Friday, May 06, 2005
The Presentation of Electronic Texts
Grateful as I am, I cannot resist a few quibbles about the presentation of these texts.
- You have to click through at least three links to get from the table of contents to an actual text.
- Many texts, even very short ones like Contra Haereticos, are split up into multiple pages, which is a pain when you want to download a complete text to your own computer, as I often do. I always like to see a single text on a single web page (although it's OK to split up something like Vergil's Aeneid into books). The presentation of the texts at Perseus is frustrating, for the same reason -- they're all chopped up into little pieces.
- Line numbers are missing, at least for the couple of plays of Plautus I spot checked, which is a major hindrance if you're starting from a citation with a line number and want to find the passage where it occurs. Some texts at The Latin Library also lack line numbers, e.g.
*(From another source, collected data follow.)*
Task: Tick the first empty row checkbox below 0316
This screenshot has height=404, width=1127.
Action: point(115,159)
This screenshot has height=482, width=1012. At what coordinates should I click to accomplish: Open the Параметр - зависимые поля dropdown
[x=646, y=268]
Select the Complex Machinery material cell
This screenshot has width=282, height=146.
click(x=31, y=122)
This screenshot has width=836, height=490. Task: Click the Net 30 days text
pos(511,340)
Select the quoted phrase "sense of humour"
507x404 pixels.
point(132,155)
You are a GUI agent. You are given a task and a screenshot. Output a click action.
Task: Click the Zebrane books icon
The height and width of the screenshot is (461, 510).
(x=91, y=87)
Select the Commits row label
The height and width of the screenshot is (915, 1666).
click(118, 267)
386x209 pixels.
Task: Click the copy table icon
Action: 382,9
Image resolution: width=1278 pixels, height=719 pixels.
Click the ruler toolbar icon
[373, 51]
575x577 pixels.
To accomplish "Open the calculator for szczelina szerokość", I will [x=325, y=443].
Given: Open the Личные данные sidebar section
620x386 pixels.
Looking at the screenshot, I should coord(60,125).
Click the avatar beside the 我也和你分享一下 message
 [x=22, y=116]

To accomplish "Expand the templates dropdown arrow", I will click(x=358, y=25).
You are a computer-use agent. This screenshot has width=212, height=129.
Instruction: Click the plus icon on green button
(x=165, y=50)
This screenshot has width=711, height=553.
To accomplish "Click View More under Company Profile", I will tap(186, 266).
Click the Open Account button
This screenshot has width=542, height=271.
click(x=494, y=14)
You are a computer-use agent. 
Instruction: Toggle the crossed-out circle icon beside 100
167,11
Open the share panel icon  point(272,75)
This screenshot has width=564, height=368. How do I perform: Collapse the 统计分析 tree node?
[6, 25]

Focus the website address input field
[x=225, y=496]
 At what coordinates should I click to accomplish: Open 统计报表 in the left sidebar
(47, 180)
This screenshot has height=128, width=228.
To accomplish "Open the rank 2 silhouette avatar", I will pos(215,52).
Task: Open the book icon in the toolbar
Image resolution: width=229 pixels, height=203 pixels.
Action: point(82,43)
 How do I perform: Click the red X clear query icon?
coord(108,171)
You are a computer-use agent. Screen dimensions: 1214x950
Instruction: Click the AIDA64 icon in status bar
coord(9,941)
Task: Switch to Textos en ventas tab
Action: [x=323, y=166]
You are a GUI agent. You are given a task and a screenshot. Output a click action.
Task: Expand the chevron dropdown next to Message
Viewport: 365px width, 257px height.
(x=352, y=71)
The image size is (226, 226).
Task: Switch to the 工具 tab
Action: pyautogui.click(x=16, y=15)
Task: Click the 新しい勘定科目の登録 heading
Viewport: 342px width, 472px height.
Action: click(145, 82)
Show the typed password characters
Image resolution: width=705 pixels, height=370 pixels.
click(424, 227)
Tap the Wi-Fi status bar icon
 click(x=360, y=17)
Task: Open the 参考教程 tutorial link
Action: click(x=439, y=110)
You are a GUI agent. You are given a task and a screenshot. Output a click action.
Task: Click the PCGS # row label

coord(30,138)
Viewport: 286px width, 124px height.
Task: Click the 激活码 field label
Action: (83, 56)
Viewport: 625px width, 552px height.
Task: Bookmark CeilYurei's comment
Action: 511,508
Ovid's Heroides.
Frequency - Word FormThe word html isn't in any Latin lexicon I've ever seen!
I once wrote a quick and dirty computer program, for my own use, to extract word frequencies from texts. One useful form of output was a complete list of all words arranged by frequency, from the most frequent words to the hapax legomena. You can get statistics like this from Bibliotheca Latinitatis Romana, but they're split over several pages. It would also be a real boon if someone would make available a similar program that grouped together related Latin words regardless of their inflections (e.g. statistics for ferre and tulit under fero).
Despite my quibbles, I cannot stress enough how grateful I am to have ancient texts freely available online. Scholars with university affiliations have access to corpora of ancient texts in digital form (such as TLG and PHI), but these collections are too expensive for independent scholars on limited budgets.